___ EXCERPTED RECORDS ___
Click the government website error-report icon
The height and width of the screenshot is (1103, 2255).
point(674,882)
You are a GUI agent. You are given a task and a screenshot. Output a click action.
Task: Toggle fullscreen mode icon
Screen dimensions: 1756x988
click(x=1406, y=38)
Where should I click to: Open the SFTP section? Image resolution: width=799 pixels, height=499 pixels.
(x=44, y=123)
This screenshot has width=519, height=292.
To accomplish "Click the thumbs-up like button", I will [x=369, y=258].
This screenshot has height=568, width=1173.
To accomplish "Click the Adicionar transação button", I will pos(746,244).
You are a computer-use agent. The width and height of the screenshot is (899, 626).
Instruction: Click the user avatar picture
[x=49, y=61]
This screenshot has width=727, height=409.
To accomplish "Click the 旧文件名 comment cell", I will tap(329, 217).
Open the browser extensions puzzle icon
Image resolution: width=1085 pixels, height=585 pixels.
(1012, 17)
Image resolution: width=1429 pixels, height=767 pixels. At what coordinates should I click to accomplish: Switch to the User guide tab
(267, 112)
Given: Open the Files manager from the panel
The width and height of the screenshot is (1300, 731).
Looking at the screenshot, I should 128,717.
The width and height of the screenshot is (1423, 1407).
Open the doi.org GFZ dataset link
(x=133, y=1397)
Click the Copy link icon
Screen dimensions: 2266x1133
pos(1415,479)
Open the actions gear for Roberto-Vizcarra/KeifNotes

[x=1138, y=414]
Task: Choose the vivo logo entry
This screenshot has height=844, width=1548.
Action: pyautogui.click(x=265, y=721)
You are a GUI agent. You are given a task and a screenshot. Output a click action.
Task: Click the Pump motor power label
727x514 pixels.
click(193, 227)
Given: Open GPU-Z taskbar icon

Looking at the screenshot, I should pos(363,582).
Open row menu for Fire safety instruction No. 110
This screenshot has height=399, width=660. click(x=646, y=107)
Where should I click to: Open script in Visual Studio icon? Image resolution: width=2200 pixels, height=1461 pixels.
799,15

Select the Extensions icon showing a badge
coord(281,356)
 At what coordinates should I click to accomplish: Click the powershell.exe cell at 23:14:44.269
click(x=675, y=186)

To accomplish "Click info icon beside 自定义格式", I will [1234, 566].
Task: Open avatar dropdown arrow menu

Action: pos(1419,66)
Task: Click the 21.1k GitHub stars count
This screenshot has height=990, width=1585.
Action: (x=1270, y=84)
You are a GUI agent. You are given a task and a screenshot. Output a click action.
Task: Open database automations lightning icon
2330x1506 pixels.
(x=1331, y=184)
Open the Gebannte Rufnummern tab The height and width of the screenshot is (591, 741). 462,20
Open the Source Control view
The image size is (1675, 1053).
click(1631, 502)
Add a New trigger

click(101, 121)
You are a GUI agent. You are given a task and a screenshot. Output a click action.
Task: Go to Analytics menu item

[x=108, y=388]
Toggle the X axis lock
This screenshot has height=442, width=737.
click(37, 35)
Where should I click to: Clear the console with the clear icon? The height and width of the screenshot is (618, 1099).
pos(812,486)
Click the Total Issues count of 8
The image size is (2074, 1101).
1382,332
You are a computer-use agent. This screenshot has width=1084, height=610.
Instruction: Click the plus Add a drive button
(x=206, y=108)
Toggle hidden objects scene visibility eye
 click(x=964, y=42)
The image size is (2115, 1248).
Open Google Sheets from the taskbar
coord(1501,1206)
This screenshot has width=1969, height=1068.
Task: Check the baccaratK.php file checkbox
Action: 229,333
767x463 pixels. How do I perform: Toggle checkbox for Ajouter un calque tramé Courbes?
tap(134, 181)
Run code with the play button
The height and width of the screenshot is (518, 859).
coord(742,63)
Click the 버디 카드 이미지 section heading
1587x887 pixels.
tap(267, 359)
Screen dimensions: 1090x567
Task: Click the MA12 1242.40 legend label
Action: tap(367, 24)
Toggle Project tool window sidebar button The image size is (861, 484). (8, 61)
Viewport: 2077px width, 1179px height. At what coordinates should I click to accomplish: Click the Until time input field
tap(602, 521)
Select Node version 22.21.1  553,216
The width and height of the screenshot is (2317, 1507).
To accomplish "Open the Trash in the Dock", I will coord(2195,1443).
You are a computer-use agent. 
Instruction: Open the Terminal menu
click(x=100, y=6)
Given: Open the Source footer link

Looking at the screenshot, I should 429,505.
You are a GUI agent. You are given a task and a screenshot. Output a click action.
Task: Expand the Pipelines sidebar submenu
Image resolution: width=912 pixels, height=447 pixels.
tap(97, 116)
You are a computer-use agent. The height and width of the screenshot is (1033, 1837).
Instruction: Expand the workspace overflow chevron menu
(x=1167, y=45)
___
ASSIGNMENT: Go to the line with "Image resolution: width=1429" in the entries above and repeat every line from there through the line with "The width and height of the screenshot is (1423, 1407).", exactly and with no other text.

RESPONSE BOX:
Image resolution: width=1429 pixels, height=767 pixels. At what coordinates should I click to accomplish: Switch to the User guide tab
(267, 112)
Given: Open the Files manager from the panel
The width and height of the screenshot is (1300, 731).
Looking at the screenshot, I should 128,717.
The width and height of the screenshot is (1423, 1407).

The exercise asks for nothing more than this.